There is a long history of smoldering, nearly secessionist resentment in the Berkshires over the power of Boston, and a not-entirely misplaced mistrust of its intentions. People are quick to assume the worst of state officials and those who were not elected to represent their own interests. Considered on its merits, the Commonwealth's proposed timber stand treatment at Buckley Denton Lake sounds reasonable to one with more than a passing knowledge of forestry, but what residents see and value are trees, whatever their condition, and the illusion of a pristine Lake. These are incompatible values and will conspire to create friction and local resistance unless jointly addressed and considered.

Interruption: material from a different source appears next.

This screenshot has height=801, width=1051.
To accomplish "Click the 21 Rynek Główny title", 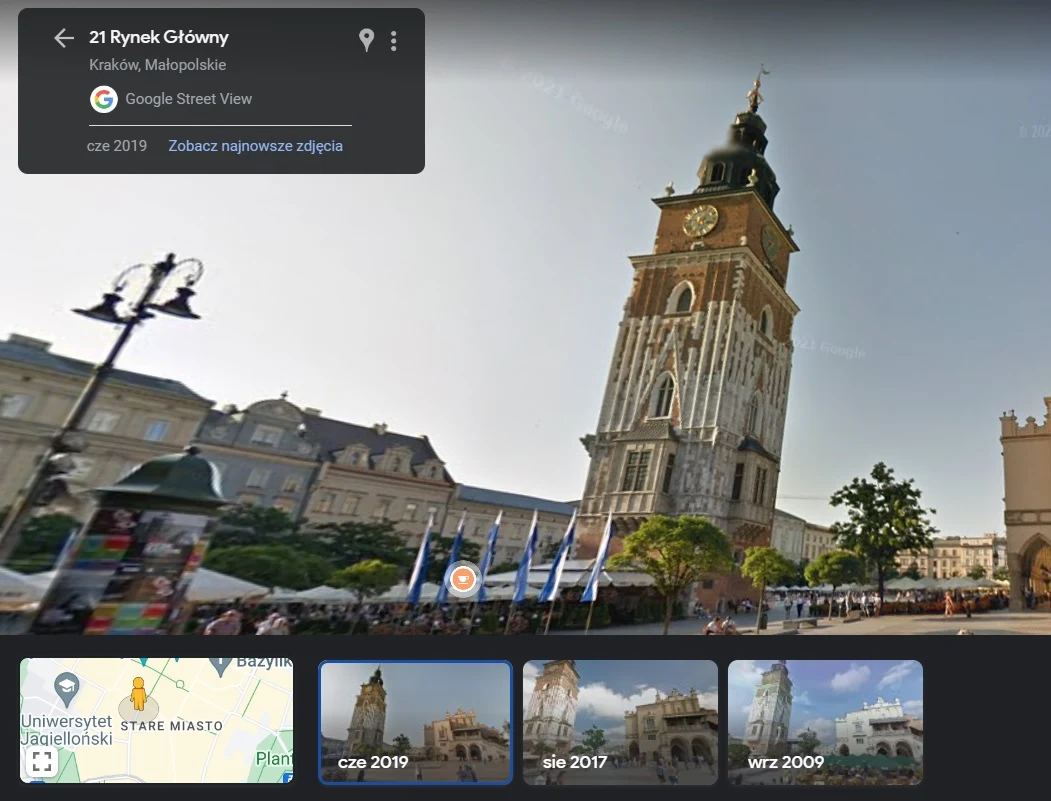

A great deal of Massachusetts forests is without forest management of any kind. Some of these areas are justifiably set aside as ecological reserves - nearly 100,000 acres in this status are proposed on FSC certified state lands. The remainder can and should be considered for other purposes, including high quality silviculture. The Commonwealth wants to increase timber harvests on state lands and many, both in the environmental community and local residents, are concerned such logging be of the highest standard and that the state may not have the desire or capacity to ensure that this is so. Justification for early-successional habitat creation deserves particular attention, as it is unclear that Massachusetts forests should have substantially more young trees and open habitat than they do today to maintain native species diversity, whatever benefits there may be for grouse and grassland birds that were never common here in pre-European settlement times.
At the same time, residents of the Berkshires and Litchfield Hills need a better appreciation of high-quality siliviculture, not only to distinguish good from bad, but to value forest management that will sustain our woodlands as important parts of the regional ecology and rural economy. Most of the region's forest lands are in private ownership and without permanent protection. If they have no value as working forests in a time of elevated land values, they are more likely to convert to development. If they are managed heedless of the ecology of the forest system, they will be ecological sinks and blights on the landscape instead of the dynamic, highly functional woodlands they could be.
Environmentalists need to have a better understanding of forestry, where it is ecologically as well as economically valuable and what reforms are needed to realize its full potential. Government officials need to be better listeners and communicators and approach their mandates with openness and humility if they wish the support for their policies of those who live on the land. Rural residents need to be able to see beyond the short-term aesthetic impacts of a well-managed timber harvest and the permanent scarring and damage caused by a lousy one - and demand the former.